Recommendations for improvement:

1, after the installation of MySQL, not only to change the root password, but also to change the anonymous user's password, the method is similar to the way to change the root password:

mysql> UPDATE User Set Password=password (' Yournewpassword ') where user= ';

Mysql>flush privileges;

2, if not necessary, delete this anonymous user, so that all people to use MySQL must provide a username, even if there is a problem later, it is easy to find the source of the problem.

3. In addition to the root user, other users, including anonymous users (if no deletion of this user) should not have grant permissions to prevent uncontrolled spread of administrative rights.

4, to give users the right to Update\delete\alert\create\drop, should be limited to a specific database, especially to avoid ordinary customers have to do the operation of the MySQL database permissions, or your system settings are likely to be replaced.

5, check the Mysql.user table, eliminate unnecessary users Shutdown_priv,reload_priv,process_priv and File_priv permissions, these permissions may leak more server information including non-MySQL other information out.

6, if you do not intend to let your users use the MySQL database, in the provision of such as PHP script language, reset or compile your PHP, to cancel their default support for MySQL.



Contact Us

The content source of this page is from Internet, which doesn't represent Alibaba Cloud's opinion; products and services mentioned on that page don't have any relationship with Alibaba Cloud. If the content of the page makes you feel confusing, please write us an email, we will handle the problem within 5 days after receiving your email.

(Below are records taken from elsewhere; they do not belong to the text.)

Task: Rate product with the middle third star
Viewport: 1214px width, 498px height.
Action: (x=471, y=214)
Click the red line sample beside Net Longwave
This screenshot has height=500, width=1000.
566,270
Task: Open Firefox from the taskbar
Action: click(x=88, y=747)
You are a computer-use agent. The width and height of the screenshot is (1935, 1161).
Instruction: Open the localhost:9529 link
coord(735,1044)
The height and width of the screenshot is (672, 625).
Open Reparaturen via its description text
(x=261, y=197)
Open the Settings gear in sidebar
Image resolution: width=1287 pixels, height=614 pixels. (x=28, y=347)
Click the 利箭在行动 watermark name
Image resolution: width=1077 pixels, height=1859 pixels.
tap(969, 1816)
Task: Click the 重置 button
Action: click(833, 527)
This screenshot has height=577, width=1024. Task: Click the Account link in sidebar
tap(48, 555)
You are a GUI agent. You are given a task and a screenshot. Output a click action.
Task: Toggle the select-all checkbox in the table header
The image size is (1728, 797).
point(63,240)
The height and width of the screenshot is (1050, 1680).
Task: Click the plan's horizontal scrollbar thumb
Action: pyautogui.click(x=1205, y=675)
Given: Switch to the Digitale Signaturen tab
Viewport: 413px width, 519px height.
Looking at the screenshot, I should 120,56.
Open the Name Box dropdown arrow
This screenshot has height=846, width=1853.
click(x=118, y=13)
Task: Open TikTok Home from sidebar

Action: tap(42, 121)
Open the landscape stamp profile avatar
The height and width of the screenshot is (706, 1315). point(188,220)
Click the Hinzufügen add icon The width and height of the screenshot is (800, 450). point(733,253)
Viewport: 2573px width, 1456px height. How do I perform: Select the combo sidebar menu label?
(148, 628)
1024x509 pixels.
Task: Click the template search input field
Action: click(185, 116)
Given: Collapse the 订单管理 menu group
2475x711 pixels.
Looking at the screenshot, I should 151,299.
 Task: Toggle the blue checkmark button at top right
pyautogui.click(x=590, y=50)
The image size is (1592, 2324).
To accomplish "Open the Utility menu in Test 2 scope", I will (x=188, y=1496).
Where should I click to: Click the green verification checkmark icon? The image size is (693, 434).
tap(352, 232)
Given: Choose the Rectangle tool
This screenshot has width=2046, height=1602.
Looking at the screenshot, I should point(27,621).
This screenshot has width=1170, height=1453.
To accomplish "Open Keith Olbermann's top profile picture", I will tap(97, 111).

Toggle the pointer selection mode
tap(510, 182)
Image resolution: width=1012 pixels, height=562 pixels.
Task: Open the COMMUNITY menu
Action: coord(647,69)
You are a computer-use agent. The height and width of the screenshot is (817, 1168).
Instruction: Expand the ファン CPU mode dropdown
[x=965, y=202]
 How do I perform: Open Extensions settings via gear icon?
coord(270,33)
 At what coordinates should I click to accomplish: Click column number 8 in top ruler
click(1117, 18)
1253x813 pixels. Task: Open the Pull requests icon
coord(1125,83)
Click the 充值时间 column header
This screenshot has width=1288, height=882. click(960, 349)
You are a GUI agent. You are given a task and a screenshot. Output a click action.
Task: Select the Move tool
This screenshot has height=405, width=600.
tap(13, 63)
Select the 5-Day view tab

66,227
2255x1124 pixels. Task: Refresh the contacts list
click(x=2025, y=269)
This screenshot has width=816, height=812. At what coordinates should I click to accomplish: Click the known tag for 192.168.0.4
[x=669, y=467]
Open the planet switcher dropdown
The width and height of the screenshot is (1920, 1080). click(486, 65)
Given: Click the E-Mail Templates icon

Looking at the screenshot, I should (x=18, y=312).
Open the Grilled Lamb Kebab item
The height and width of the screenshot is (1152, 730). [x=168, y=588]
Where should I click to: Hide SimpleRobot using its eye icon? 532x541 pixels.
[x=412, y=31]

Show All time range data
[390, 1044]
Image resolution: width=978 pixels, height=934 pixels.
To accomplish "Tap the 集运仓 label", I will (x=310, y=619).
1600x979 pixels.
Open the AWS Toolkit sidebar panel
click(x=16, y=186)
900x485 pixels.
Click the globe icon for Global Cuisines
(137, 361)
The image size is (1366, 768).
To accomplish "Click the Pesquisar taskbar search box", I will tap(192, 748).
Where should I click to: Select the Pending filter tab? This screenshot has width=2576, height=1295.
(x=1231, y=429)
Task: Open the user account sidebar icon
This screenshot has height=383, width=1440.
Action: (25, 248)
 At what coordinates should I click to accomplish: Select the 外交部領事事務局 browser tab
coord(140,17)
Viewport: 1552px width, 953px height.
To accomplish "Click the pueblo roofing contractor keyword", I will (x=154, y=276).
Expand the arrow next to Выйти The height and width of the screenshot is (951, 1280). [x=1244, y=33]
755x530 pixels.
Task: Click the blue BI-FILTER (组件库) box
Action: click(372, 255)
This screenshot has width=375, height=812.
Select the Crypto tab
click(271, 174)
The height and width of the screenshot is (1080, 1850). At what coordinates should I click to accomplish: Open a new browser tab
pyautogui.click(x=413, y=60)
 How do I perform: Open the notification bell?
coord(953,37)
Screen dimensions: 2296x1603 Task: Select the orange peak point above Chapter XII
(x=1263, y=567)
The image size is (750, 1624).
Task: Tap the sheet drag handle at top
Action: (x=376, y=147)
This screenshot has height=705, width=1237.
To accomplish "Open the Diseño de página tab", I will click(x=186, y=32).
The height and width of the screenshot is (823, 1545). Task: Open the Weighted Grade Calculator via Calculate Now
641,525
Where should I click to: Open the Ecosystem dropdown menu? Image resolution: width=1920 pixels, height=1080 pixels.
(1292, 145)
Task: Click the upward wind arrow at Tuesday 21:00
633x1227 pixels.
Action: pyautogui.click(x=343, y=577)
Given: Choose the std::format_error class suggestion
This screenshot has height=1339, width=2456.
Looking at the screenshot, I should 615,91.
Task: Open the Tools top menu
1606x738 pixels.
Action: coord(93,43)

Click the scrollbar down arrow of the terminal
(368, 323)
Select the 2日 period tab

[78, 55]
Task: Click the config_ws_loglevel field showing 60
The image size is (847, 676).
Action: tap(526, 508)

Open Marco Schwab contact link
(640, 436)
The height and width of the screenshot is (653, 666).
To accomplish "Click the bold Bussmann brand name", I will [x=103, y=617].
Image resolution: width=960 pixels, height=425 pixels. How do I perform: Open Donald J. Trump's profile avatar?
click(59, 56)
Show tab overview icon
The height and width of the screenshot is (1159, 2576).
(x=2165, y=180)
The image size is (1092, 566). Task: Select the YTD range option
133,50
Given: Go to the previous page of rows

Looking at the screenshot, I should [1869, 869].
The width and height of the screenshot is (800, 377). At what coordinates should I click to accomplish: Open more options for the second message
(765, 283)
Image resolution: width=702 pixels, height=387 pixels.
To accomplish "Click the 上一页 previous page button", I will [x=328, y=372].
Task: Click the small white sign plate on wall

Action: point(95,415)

If you find any instances of plagiarism from the community, please send an email to: info-contact@alibabacloud.com and provide relevant evidence. A staff member will contact you within 5 working days.

A Free Trial That Lets You Build Big!

Start building with 50+ products and up to 12 months usage for Elastic Compute Service

  • Sales Support

    1 on 1 presale consultation

  • After-Sales Support

    24/7 Technical Support 6 Free Tickets per Quarter Faster Response

  • Alibaba Cloud offers highly flexible support services tailored to meet your exact needs.